Section of Hematology/Oncology, Department of Medicine, University of Chicago, Chicago, IL, USA.
Am J Clin Oncol. 2011 Apr;34(2):150-4. doi: 10.1097/COC.0b013e3181d6b2fe.
Renal cancer is resistant to most DNA and DNA repair targeted chemotherapy; although moderate response rates to nucleotide analog based therapy have been reported. Bevacizumab also has activity. We thus performed a phase II trial of gemcitabine, capecitabine, and bevacizumab in patients with metastatic renal cancer.
Following significant hematotoxicity, dosing was modified to gemcitabine 1000 mg/m (Days 1, 8), capecitabine 1000 mg twice daily (Days 1-14), and bevacizumab 15 mg/kg (Day 1) on a 21-day cycle with evaluation every 3 cycles. Primary end point was objective response rate.
Twenty-nine patients were enrolled between March 2005 and May 2008. Most patients had been previously treated with a vascular endothelial growth factor receptor tyrosine kinase inhibitor. Seven patients (24%) had a partial response. Median overall and progression-free survival were 9.8 months (95% confidence interval: 6.2, 14.9) and 5.3 months (95% confidence interval: 3.9, 9.9), respectively. The regimen was well tolerated with hematologic toxicity, fatigue, and rash being most common.
The trial was terminated early despite not meeting criteria for success or futility because of slow accrual and because the historical response rate became irrelevant with emerging data using sequential vascular endothelial growth factor therapies. Nevertheless, the observed progression-free and overall survival compare favorably to other phase II trials in this heavily pretreated population.

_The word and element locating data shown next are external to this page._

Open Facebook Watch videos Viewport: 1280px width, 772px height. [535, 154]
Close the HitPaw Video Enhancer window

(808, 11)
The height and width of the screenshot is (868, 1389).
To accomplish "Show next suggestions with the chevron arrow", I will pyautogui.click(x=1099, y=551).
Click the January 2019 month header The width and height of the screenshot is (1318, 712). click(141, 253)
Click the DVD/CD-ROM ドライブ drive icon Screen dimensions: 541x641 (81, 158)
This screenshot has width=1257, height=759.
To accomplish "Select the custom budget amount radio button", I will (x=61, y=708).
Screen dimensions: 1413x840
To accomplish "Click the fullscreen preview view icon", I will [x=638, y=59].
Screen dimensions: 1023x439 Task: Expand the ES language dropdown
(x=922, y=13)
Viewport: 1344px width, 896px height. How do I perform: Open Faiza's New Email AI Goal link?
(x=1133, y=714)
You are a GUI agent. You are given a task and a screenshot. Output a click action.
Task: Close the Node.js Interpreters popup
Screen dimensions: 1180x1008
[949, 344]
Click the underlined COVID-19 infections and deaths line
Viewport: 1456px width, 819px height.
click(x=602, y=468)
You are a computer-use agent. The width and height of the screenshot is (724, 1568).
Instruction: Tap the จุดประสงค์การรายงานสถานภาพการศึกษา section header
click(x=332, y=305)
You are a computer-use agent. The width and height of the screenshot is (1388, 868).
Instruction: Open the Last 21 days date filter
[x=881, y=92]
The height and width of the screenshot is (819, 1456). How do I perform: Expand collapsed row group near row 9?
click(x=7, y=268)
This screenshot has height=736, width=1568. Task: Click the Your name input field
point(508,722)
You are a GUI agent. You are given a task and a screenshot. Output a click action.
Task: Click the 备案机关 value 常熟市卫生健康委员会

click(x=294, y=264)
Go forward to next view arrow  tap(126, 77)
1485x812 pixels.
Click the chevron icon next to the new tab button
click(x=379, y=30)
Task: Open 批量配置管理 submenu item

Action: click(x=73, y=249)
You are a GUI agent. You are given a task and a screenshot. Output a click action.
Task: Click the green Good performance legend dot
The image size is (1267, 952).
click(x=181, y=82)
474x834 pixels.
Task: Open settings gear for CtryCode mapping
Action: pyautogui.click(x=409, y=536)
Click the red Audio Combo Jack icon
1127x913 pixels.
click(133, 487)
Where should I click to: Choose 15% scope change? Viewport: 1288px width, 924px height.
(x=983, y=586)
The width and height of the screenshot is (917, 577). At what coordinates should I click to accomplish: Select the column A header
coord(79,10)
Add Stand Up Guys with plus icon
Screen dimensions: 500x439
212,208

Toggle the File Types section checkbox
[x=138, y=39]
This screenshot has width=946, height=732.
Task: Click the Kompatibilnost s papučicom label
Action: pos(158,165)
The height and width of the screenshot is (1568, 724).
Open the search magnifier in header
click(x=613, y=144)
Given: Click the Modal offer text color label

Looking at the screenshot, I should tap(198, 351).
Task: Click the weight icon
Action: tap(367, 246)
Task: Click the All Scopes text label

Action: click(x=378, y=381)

肾细胞癌对大多数针对 DNA 和 DNA 修复的化疗药物具有耐药性;尽管有报道称核苷酸类似物为基础的治疗方法有中度反应率。贝伐单抗也有活性。因此,我们对转移性肾细胞癌患者进行了吉西他滨、卡培他滨和贝伐单抗的 II 期试验。
在出现明显血液毒性后,调整剂量为吉西他滨 1000mg/m2(第 1、8 天),卡培他滨 1000mg 每日 2 次(第 1-14 天),贝伐单抗 15mg/kg(第 1 天),每 21 天为 1 个周期,每 3 个周期进行评估。主要终点是客观缓解率。
2005 年 3 月至 2008 年 5 月期间共招募了 29 名患者。大多数患者以前曾接受过血管内皮生长因子受体酪氨酸激酶抑制剂治疗。7 名患者(24%)有部分缓解。中位总生存期和无进展生存期分别为 9.8 个月(95%置信区间:6.2,14.9)和 5.3 个月(95%置信区间:3.9,9.9)。该方案耐受性良好,最常见的血液毒性、疲劳和皮疹。
尽管未达到成功或无效的标准,但由于入组速度较慢,且随着序贯血管内皮生长因子治疗的出现,历史缓解率变得无关紧要,因此该试验提前终止。然而,在这个预处理过的人群中,观察到的无进展生存期和总生存期与其他 II 期试验相比具有优势。